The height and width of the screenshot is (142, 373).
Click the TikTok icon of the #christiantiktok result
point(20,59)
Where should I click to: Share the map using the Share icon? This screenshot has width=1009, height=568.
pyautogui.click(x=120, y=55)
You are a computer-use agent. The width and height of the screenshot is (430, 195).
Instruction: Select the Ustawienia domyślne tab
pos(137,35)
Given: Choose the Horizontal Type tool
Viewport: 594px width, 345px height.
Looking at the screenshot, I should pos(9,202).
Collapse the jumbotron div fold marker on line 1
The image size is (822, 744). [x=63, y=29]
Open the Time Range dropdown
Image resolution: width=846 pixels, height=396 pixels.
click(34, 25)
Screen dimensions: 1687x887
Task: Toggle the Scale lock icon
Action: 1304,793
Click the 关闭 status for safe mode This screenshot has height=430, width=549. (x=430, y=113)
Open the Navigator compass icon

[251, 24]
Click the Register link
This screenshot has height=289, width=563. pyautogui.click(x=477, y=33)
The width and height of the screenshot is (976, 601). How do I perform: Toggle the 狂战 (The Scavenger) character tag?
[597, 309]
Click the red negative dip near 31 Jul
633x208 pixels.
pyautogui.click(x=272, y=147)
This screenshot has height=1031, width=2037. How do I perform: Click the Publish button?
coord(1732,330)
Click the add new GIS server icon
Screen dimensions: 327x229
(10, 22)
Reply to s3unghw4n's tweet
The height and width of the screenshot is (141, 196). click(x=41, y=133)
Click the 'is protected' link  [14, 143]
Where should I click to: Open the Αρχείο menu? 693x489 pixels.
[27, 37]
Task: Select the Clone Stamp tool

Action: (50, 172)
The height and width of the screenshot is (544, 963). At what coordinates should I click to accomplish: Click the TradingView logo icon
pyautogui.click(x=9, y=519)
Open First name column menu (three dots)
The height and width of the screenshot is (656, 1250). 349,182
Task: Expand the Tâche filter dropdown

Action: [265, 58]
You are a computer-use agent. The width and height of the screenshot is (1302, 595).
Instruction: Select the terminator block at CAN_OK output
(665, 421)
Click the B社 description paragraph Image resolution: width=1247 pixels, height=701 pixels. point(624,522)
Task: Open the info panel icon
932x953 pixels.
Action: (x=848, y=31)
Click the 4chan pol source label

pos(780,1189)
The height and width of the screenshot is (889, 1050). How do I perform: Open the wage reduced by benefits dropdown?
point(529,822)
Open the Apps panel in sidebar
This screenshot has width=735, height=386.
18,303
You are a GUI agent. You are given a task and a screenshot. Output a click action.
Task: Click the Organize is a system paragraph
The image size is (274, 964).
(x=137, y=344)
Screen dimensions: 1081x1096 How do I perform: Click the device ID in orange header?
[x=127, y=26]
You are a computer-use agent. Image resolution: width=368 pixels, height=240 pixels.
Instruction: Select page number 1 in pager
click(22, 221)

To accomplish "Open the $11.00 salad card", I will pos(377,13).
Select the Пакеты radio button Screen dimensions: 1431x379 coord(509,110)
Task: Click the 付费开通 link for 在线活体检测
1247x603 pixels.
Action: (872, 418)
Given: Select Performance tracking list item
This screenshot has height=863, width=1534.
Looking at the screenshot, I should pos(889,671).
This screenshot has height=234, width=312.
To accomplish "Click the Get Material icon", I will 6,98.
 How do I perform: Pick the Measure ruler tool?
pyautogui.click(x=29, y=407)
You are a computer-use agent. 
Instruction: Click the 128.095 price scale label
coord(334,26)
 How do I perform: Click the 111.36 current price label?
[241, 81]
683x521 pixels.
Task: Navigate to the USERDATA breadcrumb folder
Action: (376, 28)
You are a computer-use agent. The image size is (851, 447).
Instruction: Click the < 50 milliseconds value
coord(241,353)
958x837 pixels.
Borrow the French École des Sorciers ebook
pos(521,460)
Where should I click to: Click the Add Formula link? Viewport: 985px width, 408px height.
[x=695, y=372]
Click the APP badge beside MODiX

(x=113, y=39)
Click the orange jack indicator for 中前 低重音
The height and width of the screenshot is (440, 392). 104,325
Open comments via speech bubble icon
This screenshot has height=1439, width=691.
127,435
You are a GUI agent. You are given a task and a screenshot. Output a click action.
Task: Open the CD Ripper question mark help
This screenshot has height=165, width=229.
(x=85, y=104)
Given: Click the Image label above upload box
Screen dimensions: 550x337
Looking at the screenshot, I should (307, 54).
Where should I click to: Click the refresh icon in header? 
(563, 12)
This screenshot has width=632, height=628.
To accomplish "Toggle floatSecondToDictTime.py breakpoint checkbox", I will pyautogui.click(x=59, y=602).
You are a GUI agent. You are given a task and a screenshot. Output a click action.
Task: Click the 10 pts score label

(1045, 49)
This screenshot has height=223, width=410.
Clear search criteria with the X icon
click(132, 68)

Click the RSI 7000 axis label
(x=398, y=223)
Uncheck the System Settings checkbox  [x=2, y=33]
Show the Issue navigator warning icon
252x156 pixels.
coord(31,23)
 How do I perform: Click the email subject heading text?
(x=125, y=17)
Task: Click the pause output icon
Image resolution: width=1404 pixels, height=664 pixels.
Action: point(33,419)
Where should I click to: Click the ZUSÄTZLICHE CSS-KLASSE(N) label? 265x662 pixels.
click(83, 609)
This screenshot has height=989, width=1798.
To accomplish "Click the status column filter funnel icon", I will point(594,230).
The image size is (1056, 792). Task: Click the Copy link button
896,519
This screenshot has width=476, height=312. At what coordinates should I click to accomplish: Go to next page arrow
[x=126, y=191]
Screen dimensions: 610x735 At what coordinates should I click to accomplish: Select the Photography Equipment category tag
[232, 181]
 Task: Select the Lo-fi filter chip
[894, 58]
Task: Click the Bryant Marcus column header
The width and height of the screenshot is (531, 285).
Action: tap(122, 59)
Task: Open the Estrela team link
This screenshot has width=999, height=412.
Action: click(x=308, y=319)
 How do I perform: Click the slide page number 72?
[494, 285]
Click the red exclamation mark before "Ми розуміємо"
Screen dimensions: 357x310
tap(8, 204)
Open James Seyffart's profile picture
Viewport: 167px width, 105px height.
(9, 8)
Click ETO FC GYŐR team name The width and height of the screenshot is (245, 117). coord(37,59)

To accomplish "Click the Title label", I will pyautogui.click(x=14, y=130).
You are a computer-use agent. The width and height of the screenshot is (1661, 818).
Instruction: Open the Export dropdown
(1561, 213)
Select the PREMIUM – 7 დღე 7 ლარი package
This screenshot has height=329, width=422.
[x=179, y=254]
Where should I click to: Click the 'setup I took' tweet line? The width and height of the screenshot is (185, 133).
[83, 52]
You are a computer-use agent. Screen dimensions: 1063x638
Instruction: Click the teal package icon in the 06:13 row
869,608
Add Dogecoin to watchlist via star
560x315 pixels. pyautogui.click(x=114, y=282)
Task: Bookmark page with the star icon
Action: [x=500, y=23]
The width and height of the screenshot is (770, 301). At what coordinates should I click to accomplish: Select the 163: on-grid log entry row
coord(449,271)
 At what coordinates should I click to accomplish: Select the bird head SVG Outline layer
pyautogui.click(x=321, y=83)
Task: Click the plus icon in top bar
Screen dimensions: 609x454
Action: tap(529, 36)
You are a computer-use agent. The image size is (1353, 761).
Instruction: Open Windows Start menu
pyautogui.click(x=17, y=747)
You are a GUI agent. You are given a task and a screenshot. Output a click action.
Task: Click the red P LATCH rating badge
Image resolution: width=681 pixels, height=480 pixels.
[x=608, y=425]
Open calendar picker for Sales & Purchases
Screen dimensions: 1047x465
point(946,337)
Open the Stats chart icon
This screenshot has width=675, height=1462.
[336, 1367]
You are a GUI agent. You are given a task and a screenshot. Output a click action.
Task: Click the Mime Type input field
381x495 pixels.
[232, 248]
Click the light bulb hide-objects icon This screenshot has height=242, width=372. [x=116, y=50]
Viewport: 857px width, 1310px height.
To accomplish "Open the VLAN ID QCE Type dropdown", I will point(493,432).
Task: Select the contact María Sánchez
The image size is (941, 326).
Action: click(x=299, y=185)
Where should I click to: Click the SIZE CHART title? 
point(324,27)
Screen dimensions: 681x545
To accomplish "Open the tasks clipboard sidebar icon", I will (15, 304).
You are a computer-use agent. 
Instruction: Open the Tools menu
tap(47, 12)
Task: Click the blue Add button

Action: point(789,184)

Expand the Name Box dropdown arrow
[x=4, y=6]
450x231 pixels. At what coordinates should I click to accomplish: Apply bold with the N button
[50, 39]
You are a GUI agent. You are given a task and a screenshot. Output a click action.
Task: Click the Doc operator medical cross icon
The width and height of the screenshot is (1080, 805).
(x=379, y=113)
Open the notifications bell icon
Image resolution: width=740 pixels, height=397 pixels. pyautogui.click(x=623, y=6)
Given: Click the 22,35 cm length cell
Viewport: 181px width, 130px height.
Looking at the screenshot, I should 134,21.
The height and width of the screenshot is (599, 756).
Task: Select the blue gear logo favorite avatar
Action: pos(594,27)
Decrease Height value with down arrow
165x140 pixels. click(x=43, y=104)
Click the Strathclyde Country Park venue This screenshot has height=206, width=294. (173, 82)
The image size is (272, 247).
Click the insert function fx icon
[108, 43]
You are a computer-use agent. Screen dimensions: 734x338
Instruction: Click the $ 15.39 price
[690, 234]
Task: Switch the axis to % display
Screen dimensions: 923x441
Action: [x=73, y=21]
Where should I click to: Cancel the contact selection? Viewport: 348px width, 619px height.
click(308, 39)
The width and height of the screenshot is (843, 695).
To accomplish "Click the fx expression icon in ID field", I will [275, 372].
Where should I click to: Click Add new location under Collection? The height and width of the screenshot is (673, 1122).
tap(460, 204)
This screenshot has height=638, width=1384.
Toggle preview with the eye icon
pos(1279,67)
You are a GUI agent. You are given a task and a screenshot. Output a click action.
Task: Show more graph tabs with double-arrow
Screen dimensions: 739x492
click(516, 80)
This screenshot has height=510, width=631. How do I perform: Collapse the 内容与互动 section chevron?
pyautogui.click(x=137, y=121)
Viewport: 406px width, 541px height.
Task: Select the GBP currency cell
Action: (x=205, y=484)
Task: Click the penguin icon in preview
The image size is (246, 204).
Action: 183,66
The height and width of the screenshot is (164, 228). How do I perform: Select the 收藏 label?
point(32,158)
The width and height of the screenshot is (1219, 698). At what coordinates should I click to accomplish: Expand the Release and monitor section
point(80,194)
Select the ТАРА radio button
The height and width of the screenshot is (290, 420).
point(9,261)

..............................

WHAT THIS TASK INVOLVES
After locating the line holding "Image resolution: width=681" above, output exactly that line and every line after it through the line holding "Task: Click the Mime Type input field". Include nothing else.

SOLUTION TO THIS TASK
Image resolution: width=681 pixels, height=480 pixels.
[x=608, y=425]
Open calendar picker for Sales & Purchases
Screen dimensions: 1047x465
point(946,337)
Open the Stats chart icon
This screenshot has width=675, height=1462.
[336, 1367]
You are a GUI agent. You are given a task and a screenshot. Output a click action.
Task: Click the Mime Type input field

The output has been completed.